Katja Vehlow

I have taught Religious and Jewish Studies at the University of South Carolina, Columbia since 2008. I grew up in southern Germany on the border to France. After studies in Germany, the UK, and Israel, I received my doctoral degree from New York University and was awarded a post-doctoral fellowship at the Jewish Studies Program and the Institute for Research and the Humanities at the UW-Madison.

My book, Dorot 'Olam (Generation of the Ages) is a first critical edition and translation of three texts composed in the 1160s by the Iberian Jewish historian and philosopher Abraham ibn Daud. Together with a fourth and far better known section, Sefer ha-Qabbalah (Book of Tradition), and read alongside his philosophical treatise, this is one of the most influential and innovative historical works in medieval Hebrew literature.
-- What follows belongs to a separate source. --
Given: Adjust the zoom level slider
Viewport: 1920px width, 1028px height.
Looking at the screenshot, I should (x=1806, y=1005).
Dorot 'Olam asserts the superiority of rabbinic Judaism and stresses the central role of Iberia for the Jewish past, present, and future. I demonstrate that Ibn Daud's narrative provided a compelling vision of the past. It was a vision that invited readers to connect in new ways with material they might have encountered elsewhere that still left room to discover ideas that they were unlikely to find elsewhere. Over centuries, Jews and Christians enjoyed reading and rewriting the work's lively accounts of the Second Temple period, the Bar Kokhba revolt, early church history, and Jewish learning and life in Andalusia and the Kingdom of Castile.
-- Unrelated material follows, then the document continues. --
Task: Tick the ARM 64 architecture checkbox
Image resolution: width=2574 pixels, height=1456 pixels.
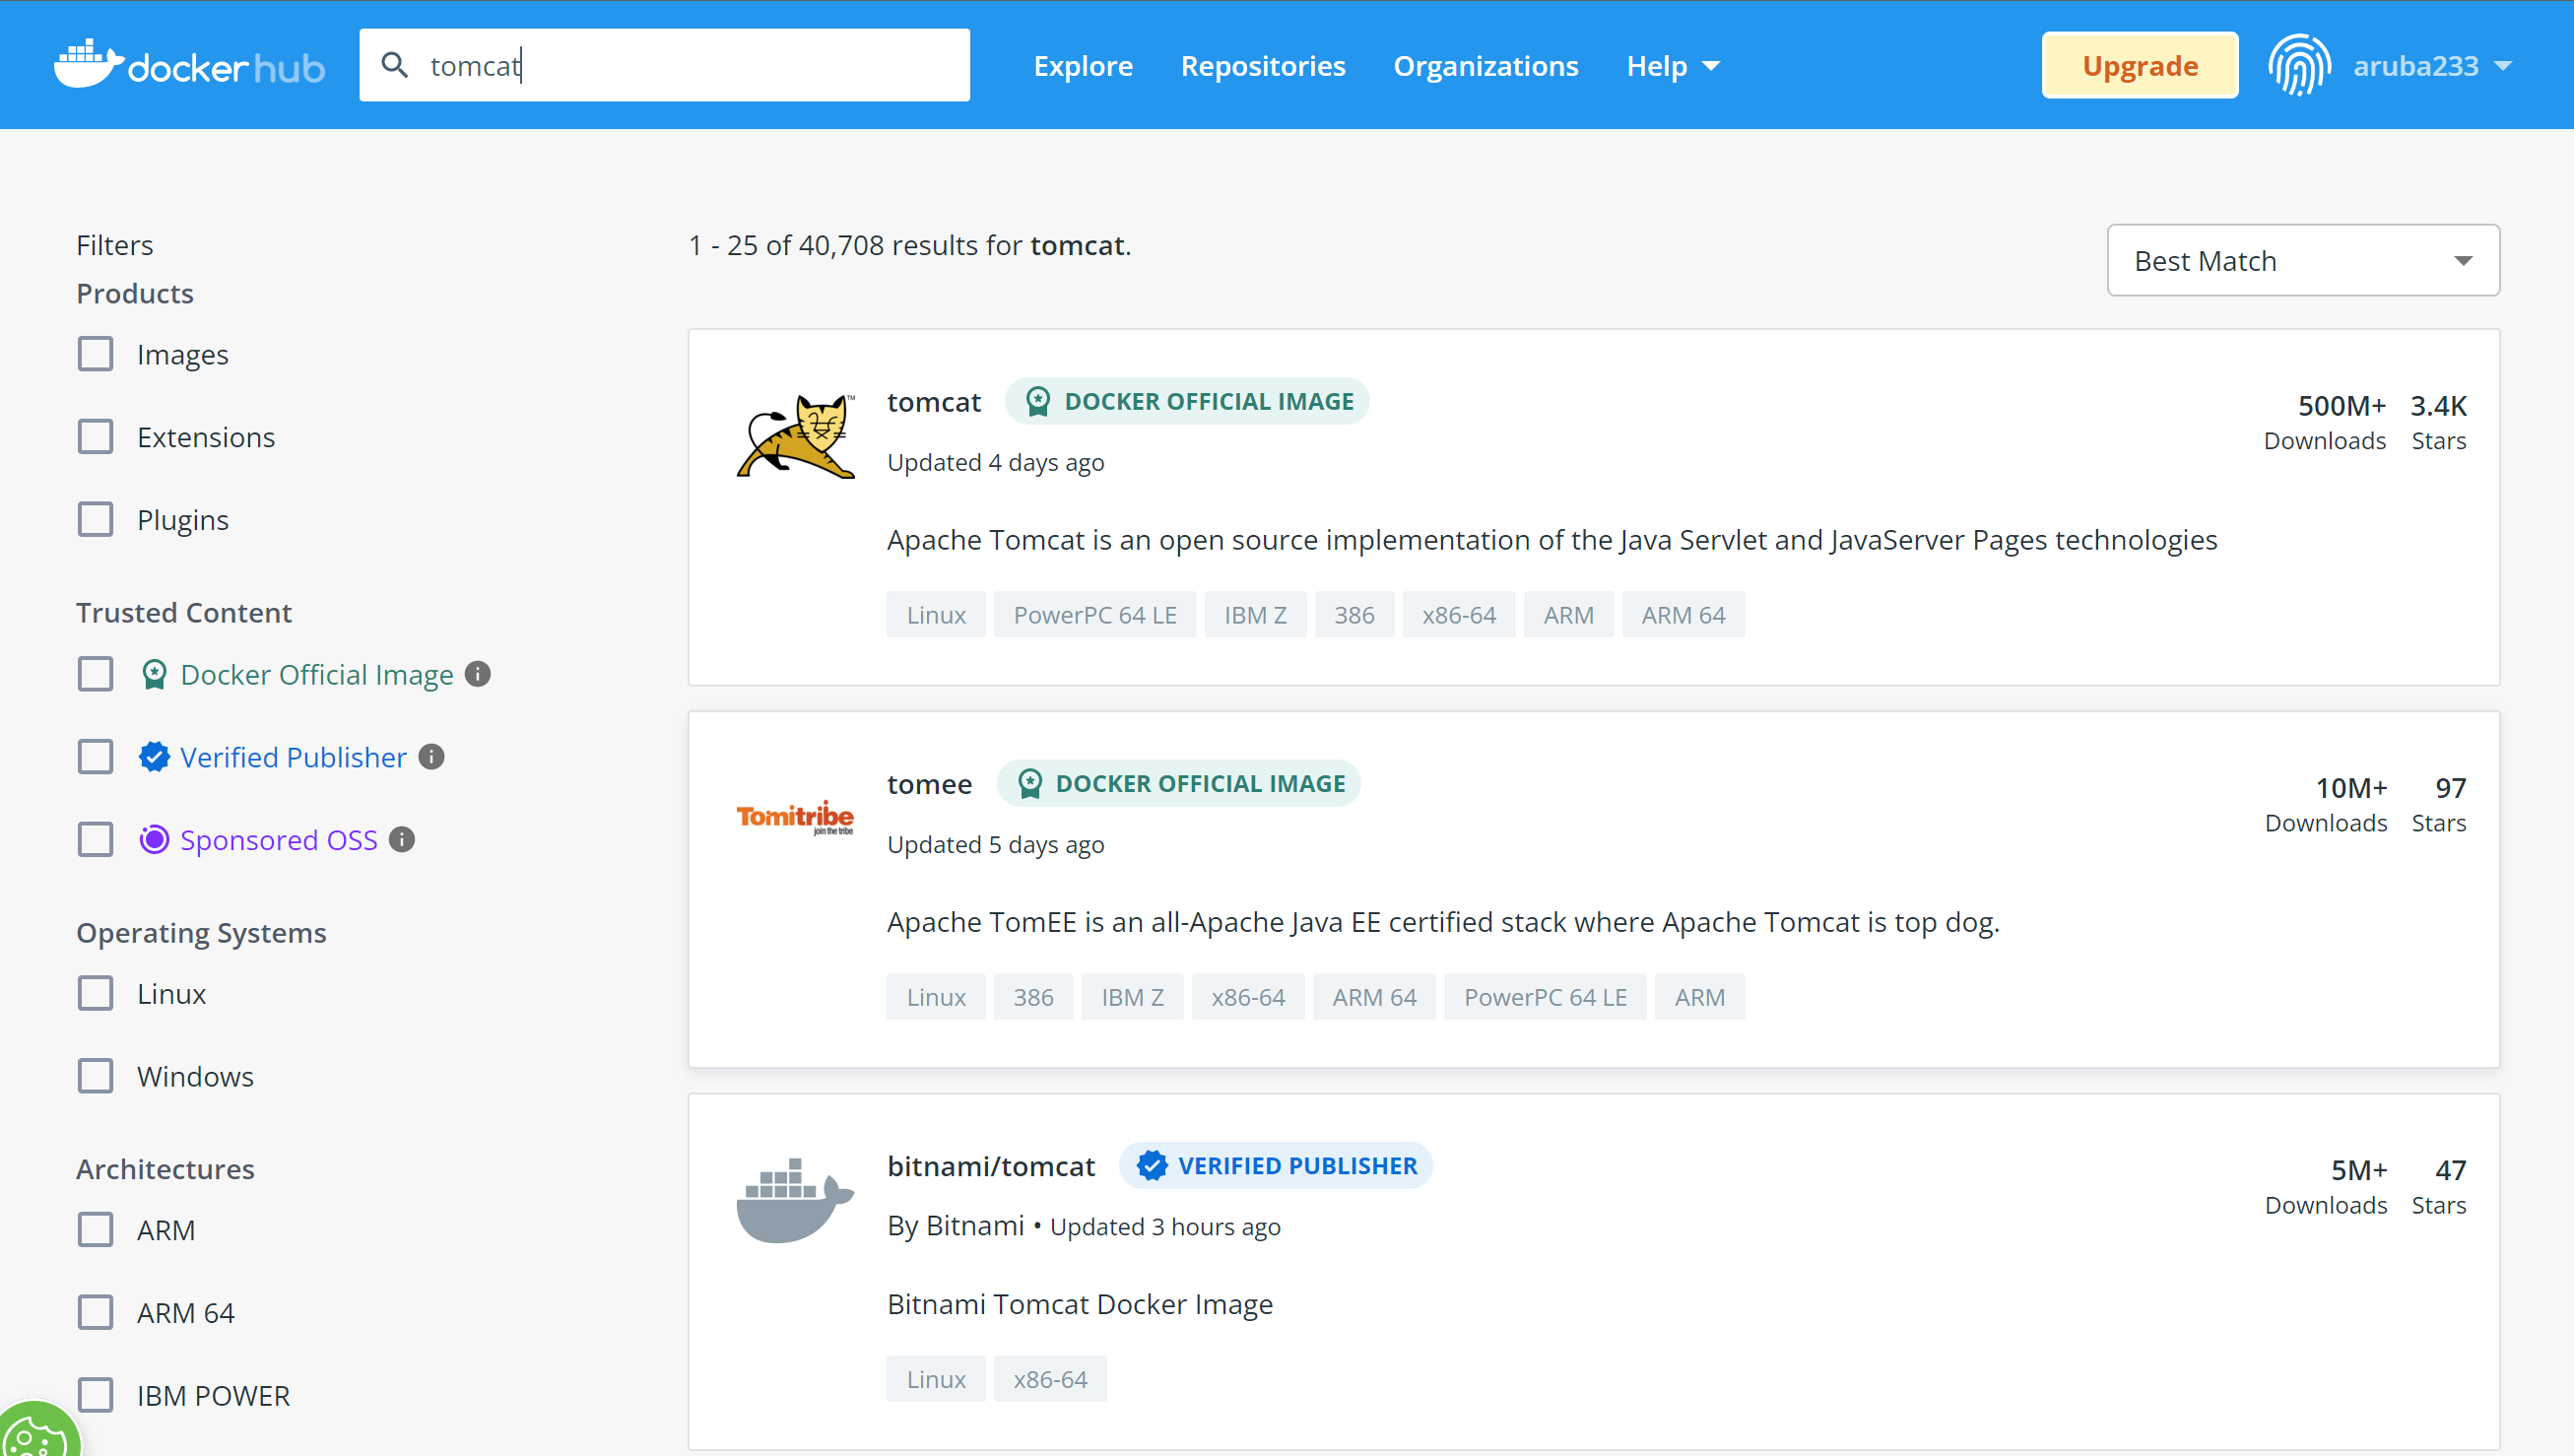Action: click(x=96, y=1312)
After many years of focusing on this edition, a monumental task given the work's comprehensive nature, I am thrilled to turn my attention to new projects that are connected to ways in which medieval Jews have negotiated the places and identities of their communities. I am particularly interested in inter-religious polemics, historiography, and in gender issues.

At Carolina, I regularly teach upper-level courses in Jewish History I, Jews and Race, Holy Women and as well as introductory courses to Judaism, World Religions, and the Hebrew Bible.